#### READING PASSAGE:
⁂

Diversification is of two types such as related and unrelated. In accordance with the given
context, it is suggested to the firm that Starbucks should adopt related diversification tactic as a
strategic choice. In related diversification, firm tends to expand its business in the area which is
related with its current operation. For example, at present, Starbucks offers different food and
beverage products. Thus, in this context, it is suggested to the corporation that it should diversify
its business in the bakery sector wherein it can deliverer goods such as bread, cake, pastry and
doughnuts (Boehm and Turner, 2005). By selling all the mentioned products, manager of cited
firm can expand the base of its existing buyers. In addition to this, through this way, Starbucks
can fulfill the needs and demands of those buyers who like to eat bakery items with every sip of
coffee. Furthermore, through this way only, firm can perform necessary improvement in its sales
and profits in an effectual way.

⁂

#### SUPPLIED DATA:
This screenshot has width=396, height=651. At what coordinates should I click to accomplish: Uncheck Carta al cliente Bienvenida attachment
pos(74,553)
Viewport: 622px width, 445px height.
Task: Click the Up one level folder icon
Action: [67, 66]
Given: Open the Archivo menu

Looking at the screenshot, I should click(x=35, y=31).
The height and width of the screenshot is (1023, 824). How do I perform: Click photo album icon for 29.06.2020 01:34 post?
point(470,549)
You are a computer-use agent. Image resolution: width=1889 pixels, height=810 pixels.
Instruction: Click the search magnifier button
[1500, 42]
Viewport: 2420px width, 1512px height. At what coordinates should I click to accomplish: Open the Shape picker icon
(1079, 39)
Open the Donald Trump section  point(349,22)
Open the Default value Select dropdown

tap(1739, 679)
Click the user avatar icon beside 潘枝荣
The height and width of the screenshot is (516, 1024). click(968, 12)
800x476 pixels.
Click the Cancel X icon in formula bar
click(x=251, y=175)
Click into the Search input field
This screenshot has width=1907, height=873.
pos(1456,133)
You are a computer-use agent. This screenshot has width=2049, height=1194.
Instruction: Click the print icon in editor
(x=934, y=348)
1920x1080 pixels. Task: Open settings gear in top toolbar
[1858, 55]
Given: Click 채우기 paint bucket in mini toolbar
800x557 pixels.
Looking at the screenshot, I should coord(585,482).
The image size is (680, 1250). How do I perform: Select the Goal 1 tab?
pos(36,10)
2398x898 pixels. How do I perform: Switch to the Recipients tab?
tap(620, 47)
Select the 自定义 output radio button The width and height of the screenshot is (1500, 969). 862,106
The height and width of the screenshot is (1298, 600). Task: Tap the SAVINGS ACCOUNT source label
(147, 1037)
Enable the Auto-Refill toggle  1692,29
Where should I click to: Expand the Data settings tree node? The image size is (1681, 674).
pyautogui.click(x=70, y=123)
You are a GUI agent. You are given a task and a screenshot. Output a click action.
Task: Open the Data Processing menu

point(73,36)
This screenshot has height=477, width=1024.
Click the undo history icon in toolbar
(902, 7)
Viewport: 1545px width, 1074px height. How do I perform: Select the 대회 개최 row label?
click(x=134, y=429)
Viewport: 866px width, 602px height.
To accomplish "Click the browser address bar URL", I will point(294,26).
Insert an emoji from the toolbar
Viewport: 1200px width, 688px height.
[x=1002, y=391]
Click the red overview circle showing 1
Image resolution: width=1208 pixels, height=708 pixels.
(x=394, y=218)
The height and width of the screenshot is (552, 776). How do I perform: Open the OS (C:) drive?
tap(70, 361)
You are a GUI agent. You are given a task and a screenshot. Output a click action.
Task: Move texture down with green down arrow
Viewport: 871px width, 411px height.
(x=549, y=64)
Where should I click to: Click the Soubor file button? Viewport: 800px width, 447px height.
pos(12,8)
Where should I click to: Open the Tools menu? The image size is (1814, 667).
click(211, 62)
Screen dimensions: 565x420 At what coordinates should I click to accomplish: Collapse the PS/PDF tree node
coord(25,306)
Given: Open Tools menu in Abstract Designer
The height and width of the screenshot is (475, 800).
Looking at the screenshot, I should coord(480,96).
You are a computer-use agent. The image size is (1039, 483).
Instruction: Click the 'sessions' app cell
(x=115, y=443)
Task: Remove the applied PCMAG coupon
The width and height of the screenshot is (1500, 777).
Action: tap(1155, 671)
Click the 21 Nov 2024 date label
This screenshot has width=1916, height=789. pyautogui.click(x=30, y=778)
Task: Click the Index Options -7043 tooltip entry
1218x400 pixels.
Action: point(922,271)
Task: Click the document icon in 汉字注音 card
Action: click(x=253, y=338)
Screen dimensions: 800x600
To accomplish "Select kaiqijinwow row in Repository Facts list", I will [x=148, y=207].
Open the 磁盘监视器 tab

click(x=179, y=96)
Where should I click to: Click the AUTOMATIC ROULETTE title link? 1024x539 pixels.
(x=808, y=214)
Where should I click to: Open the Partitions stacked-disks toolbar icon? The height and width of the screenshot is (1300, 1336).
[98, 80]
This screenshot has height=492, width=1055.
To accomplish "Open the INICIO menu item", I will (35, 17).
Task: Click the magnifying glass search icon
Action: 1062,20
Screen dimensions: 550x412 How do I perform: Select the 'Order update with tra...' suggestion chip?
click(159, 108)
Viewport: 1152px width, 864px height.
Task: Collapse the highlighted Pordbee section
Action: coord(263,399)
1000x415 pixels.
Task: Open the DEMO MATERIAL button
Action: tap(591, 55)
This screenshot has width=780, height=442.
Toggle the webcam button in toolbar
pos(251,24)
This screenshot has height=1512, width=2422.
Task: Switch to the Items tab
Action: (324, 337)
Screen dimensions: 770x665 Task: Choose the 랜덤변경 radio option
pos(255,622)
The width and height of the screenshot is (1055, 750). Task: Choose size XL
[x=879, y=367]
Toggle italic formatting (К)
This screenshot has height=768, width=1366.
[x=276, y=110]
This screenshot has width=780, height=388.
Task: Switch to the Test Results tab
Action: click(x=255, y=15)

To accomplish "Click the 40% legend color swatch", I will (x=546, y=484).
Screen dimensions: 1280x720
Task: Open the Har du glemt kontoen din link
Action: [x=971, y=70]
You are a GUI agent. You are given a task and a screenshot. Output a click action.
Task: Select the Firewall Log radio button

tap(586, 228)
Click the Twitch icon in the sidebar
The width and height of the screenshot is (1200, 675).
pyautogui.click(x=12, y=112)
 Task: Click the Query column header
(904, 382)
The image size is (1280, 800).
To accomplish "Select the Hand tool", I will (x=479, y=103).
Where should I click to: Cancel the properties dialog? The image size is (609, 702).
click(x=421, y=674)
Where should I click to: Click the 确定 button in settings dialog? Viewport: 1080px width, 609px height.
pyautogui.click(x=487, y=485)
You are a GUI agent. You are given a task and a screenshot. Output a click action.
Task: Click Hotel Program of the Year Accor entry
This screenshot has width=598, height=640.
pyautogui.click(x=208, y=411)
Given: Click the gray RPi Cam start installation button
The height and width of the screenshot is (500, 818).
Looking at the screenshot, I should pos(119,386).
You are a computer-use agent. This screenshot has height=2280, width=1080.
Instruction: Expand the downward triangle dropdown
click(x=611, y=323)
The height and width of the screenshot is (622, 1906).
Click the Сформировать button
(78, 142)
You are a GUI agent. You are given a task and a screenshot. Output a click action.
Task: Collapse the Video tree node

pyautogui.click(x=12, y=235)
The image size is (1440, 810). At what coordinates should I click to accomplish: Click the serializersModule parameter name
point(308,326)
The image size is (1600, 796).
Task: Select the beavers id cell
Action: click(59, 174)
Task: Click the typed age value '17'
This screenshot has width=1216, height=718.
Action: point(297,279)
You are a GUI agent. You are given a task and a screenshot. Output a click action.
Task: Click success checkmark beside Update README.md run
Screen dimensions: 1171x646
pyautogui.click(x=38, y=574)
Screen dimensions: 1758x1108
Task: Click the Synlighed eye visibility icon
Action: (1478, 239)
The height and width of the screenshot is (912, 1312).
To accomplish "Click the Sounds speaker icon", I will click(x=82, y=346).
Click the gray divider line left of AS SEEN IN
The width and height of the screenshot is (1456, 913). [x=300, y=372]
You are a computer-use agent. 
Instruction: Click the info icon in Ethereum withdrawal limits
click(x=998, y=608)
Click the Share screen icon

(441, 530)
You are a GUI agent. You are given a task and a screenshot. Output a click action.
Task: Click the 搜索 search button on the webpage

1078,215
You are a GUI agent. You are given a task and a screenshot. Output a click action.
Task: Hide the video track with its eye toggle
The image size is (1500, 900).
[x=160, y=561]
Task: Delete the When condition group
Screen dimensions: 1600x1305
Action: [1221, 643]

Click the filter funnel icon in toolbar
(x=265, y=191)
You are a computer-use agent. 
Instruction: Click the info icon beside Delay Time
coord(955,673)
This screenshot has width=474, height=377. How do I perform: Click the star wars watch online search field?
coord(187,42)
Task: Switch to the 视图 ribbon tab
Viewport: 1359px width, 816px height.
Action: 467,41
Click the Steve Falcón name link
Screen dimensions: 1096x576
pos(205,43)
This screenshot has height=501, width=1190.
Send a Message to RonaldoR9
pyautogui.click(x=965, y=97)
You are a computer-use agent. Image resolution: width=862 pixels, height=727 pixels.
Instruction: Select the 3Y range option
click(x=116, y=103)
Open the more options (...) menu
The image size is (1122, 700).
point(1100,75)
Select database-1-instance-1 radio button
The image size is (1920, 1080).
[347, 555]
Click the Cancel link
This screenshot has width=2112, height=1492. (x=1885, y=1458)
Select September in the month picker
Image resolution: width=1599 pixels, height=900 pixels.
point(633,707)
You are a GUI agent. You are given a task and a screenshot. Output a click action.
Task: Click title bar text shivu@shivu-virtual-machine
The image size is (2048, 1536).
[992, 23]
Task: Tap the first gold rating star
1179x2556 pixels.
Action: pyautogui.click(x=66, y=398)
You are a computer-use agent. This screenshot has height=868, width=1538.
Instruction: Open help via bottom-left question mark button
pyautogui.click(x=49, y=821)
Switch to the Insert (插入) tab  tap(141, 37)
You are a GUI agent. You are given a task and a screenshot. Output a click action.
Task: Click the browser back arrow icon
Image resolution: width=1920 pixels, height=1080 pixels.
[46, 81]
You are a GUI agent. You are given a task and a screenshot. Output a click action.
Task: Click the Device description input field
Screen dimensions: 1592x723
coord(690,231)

⁂

#### TASK STATEMENT:
Answer these questions about the passage on Starbucks diversification:
(a) What two types of diversification does it name?
(b) Into which sector does it suggest Starbucks expand?
(c) Whose needs and demands could Starbucks fulfill this way?

#### WRITTEN RESPONSE:
(a) Related and unrelated.
(b) The bakery sector.
(c) Those of buyers who like to eat bakery items with every sip of coffee.